Another solution is to white-list HTML tags like Stack Overflow does. You would do this AFTER you pass your content to markdown.

See this for more information: http://www.CodeTunnel.com/blog/post/24/mardownsharp-and-encoded-html



回答2:

Since it became clear that the StackOverflow implementation contains quite a few customizations that could be time consuming to test and figure out, I decided to go another direction.

I created my own simplified markup language that's a subset of Markdown. The open-source project is at http://ultralight.codeplex.com/ and you can see a working example at http://www.bucketsoft.com/ultralight/

The project is a complete ASP.NET MVC solution with a Javascript editor. And unlike MarkdownSharp, safe HTML is guaranteed. The Javascript parser is used both client-side and server-side to guarantee consistent markup (special thanks to the Jurassic Javascript compiler). It's a beautiful thing to only have to maintain one codebase for that parser.
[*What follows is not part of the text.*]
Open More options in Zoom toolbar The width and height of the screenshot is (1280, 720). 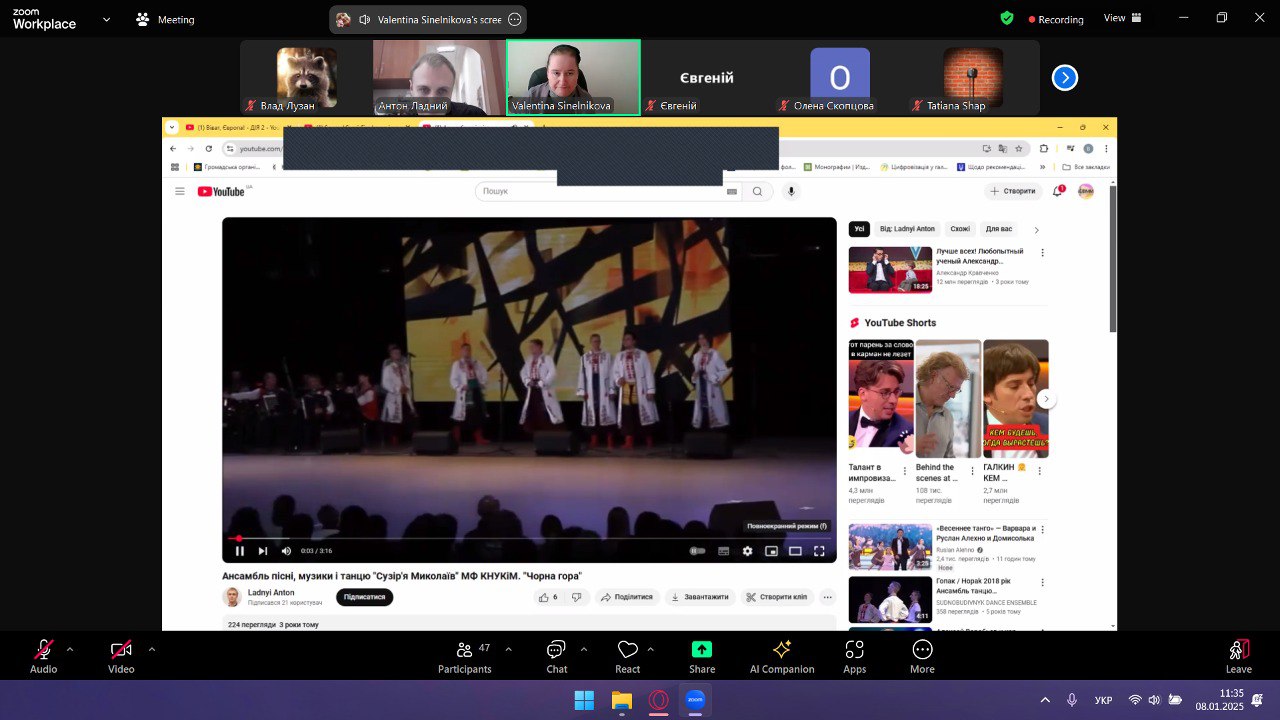pyautogui.click(x=922, y=657)

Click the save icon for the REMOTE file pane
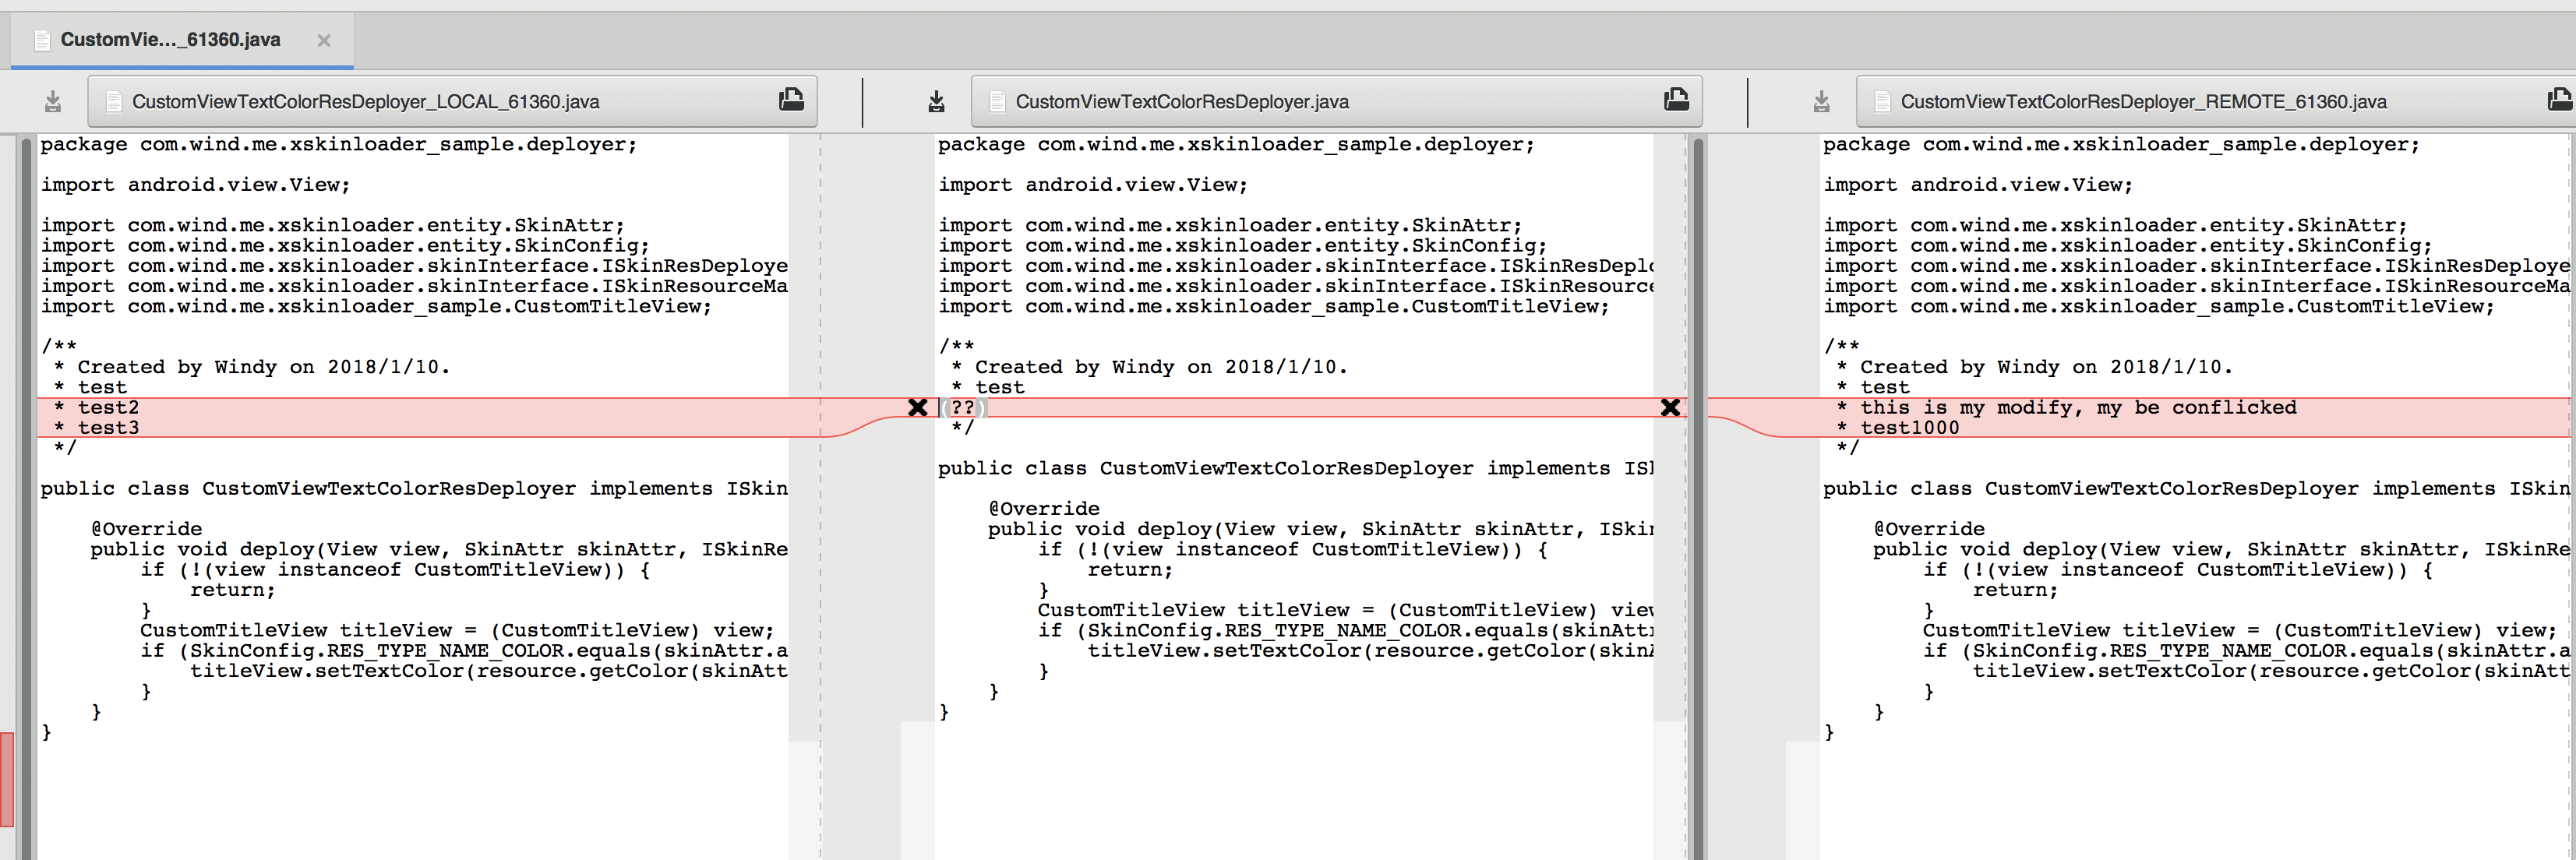tap(1821, 101)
Although the project is still in beta, I'm using it on my own site already and it seems to be working well so far.



回答3:

Maybe I'm not understanding? If you are starting a new code block in Markdown, in all its varieties, you do need a double linebreak and four-space indentation -- a single newline won't do in any of the renderers I have to hand.

abc -- Here comes a code block:

    <div style="background-color: red"> This is code</div>

yielding:

abc -- Here comes a code block:

<div style="background-color: red"> This is code</div>

From what you are saying it seems that MarkdownSharp does fine with this rule, so with just one newline (but indentation):

 abc -- Here comes a code block:
     <div style="background-color: red"> This should be code</div>

we get a mess not a code block:

abc -- Here comes a code block: This should be code

I assume StackOverflow is stripping the <div> tags, because they think comments shouldn't have divisions and suchlike things. (?) (In general they have to do a lot of other processing don't they, e.g. to get syntax highlighting and so on?)

EDIT: I think people are expecting the wrong thing of a Markdown implementation. For example, as I say below, there is no such thing as 'invalid markdown'. It isn't a programming language or anything like one. I have verified that all three markdown implementations I have available from the command line indifferently 'convert' random .js and .c files, or those inserted into otherwise sensible markdown -- and also interpolated zip files and other nonsense -- into valid html that browsers don't mind displaying at all -- chicken scratches though it is. If you want to exclude something, e.g. in a wiki program, you do something further, of course, as most markdown-employing wiki programs do.